* _Instructions to follow_
Your job with the data below is to output exactly the lines from the one holding "Given: Click the 审批状态 value 不需审批" down to the one holding "Click the Volume", both included, and no others.

* _Dataset_
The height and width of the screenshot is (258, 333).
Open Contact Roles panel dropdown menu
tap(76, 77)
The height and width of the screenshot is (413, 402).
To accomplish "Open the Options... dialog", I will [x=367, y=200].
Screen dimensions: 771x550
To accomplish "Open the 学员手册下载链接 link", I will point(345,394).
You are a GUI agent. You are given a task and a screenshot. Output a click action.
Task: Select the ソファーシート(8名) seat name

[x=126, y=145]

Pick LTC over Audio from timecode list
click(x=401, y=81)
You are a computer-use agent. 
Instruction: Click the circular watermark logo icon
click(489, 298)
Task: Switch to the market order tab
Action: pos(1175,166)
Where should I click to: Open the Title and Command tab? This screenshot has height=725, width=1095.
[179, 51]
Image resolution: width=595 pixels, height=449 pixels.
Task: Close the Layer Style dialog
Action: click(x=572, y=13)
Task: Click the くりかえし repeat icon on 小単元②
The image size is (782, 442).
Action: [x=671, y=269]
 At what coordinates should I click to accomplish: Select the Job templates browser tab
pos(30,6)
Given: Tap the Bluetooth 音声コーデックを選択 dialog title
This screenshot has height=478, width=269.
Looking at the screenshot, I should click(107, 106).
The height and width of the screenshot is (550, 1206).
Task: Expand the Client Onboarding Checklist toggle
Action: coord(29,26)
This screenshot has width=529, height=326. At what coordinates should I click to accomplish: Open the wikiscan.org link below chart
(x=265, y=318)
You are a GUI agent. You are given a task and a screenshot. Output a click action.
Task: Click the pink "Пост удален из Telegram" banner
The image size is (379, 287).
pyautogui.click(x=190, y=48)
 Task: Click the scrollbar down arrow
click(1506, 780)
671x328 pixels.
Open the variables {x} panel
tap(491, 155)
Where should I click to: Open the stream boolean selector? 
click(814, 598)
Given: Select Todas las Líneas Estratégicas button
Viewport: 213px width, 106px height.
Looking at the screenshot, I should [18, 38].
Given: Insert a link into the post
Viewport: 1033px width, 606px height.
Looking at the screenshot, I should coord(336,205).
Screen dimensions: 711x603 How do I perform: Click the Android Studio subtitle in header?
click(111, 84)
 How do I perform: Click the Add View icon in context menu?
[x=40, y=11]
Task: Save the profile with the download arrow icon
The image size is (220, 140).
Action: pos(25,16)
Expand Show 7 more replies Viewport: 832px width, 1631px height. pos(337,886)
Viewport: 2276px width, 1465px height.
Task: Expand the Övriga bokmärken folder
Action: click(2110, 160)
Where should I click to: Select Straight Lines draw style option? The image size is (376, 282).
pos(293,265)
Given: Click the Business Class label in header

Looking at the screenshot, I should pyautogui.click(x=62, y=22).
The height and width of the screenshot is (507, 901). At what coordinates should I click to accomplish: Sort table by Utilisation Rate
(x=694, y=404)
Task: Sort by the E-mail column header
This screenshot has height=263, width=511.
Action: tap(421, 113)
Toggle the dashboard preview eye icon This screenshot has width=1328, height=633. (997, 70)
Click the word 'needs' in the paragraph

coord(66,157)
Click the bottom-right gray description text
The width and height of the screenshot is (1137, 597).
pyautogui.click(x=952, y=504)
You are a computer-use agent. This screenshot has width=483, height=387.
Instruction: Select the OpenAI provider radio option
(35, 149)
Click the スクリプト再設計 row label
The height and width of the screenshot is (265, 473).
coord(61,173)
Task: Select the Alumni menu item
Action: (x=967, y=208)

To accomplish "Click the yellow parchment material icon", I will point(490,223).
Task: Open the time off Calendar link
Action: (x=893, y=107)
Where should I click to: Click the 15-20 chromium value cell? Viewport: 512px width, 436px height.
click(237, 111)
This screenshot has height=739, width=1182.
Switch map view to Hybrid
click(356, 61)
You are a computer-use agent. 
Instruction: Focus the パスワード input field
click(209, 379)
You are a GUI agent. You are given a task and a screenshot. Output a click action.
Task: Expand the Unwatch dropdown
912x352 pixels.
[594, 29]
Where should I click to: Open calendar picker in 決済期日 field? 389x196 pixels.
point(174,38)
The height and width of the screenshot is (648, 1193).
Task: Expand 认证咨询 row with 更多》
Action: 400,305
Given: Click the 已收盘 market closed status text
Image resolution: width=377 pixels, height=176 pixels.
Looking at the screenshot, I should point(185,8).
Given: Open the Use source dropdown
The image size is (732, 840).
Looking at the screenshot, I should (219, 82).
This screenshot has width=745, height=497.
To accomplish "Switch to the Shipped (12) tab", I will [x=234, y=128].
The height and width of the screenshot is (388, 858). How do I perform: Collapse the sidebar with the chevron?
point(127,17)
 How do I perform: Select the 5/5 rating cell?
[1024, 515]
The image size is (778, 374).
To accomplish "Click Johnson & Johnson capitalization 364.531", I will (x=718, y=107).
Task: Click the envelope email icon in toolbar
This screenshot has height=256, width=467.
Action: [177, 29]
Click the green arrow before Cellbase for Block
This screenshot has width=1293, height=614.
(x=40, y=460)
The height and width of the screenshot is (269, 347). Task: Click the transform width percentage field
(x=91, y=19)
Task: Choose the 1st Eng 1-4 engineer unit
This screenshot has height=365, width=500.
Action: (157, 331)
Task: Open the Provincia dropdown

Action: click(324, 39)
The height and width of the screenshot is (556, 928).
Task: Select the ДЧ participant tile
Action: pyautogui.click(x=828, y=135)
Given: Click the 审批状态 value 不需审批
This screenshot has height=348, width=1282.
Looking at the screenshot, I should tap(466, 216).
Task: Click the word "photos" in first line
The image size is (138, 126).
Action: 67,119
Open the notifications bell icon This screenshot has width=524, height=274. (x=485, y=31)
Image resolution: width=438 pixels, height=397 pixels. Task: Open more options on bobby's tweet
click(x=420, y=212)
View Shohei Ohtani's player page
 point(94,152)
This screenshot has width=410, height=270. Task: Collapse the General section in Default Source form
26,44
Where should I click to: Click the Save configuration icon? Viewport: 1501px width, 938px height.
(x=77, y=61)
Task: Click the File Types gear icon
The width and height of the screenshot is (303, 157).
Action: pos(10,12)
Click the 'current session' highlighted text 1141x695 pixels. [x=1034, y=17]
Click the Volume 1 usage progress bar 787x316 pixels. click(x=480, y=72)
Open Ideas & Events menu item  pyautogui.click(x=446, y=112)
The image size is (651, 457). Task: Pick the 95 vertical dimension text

* _Solution to this exercise_
Given: Click the 审批状态 value 不需审批
This screenshot has height=348, width=1282.
Looking at the screenshot, I should tap(466, 216).
Task: Click the word "photos" in first line
The image size is (138, 126).
Action: 67,119
Open the notifications bell icon This screenshot has width=524, height=274. (x=485, y=31)
Image resolution: width=438 pixels, height=397 pixels. Task: Open more options on bobby's tweet
click(x=420, y=212)
View Shohei Ohtani's player page
 point(94,152)
This screenshot has width=410, height=270. Task: Collapse the General section in Default Source form
26,44
Where should I click to: Click the Save configuration icon? Viewport: 1501px width, 938px height.
(x=77, y=61)
Task: Click the File Types gear icon
The width and height of the screenshot is (303, 157).
Action: pos(10,12)
Click the 'current session' highlighted text 1141x695 pixels. [x=1034, y=17]
Click the Volume 1 usage progress bar 787x316 pixels. click(x=480, y=72)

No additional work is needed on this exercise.